Work instruction:
For each line below that holds "agent", return the line as it stands.

== Dataset records ==

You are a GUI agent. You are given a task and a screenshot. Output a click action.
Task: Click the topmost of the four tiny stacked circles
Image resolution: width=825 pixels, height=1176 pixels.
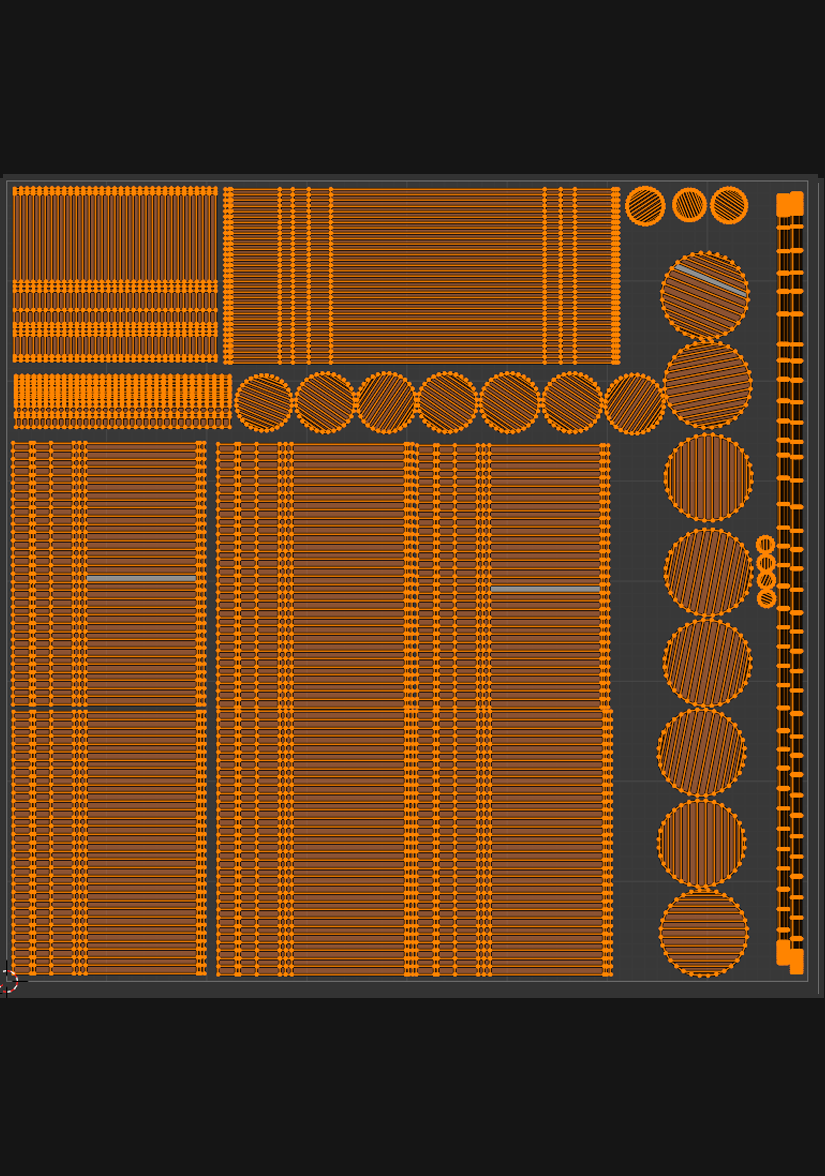point(766,545)
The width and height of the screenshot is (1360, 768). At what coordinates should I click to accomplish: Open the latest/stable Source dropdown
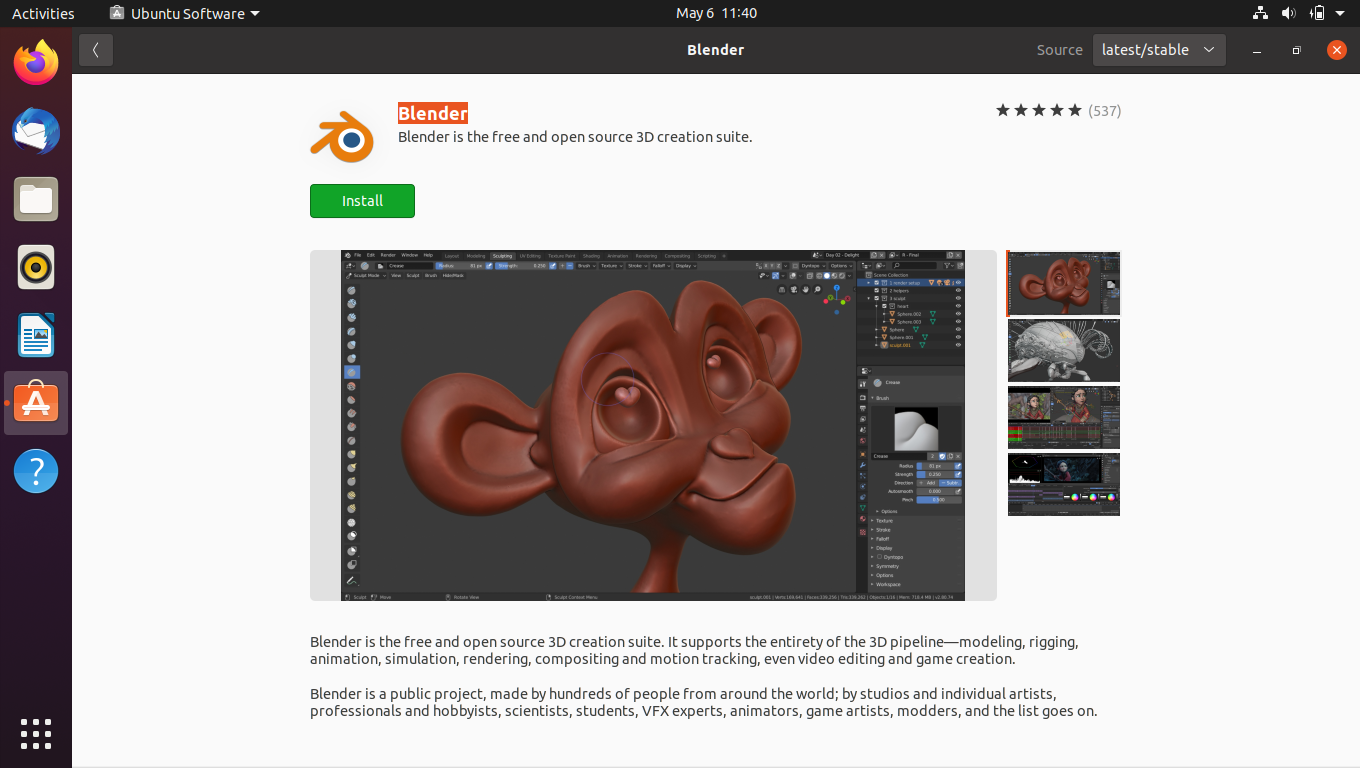1158,49
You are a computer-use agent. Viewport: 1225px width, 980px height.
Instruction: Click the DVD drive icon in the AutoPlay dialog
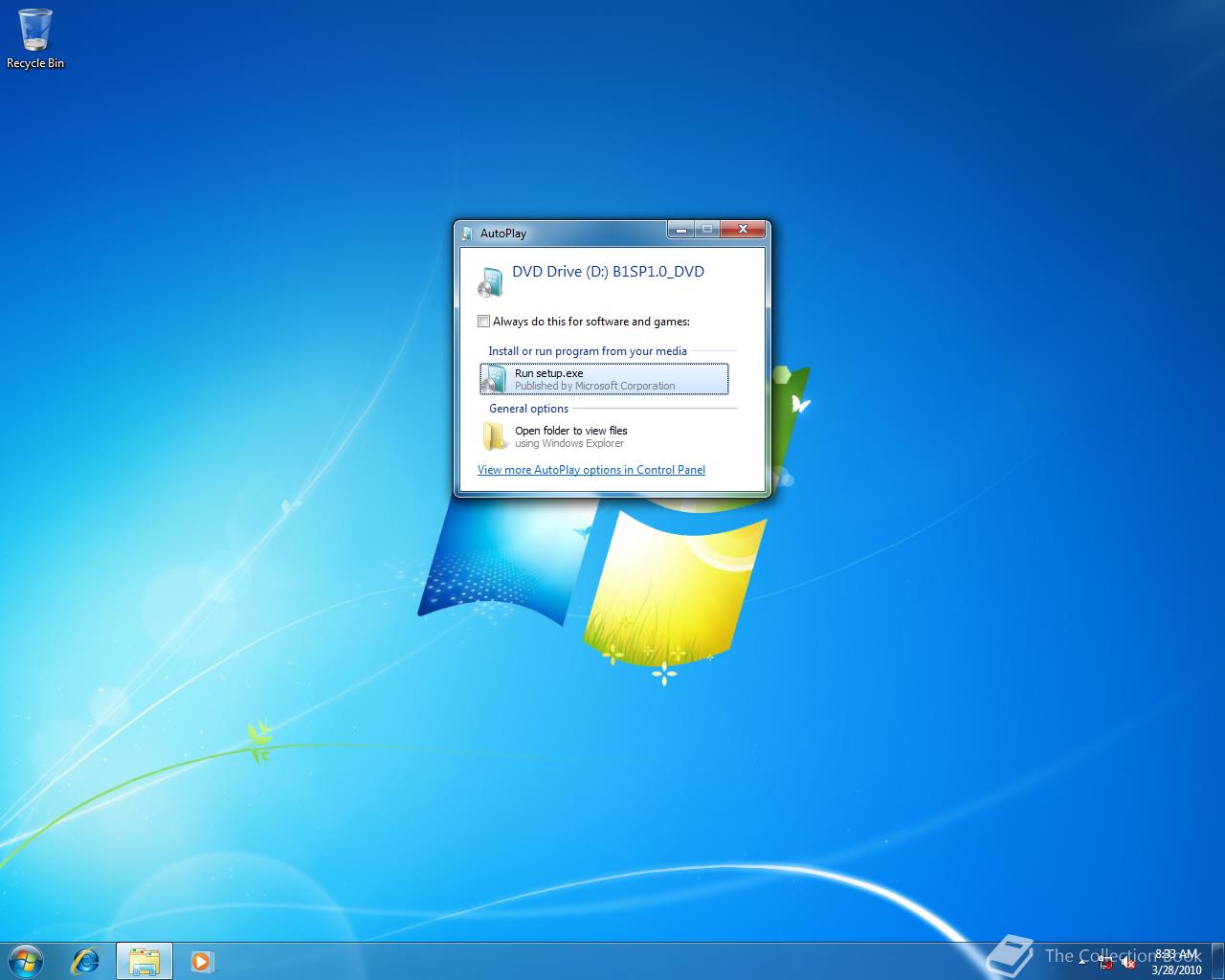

===

Solution to this task:
You are a GUI agent. You are given a task and a screenshot. Output a click action.
You are a computer-use agent. Viewport: 1225px width, 980px height.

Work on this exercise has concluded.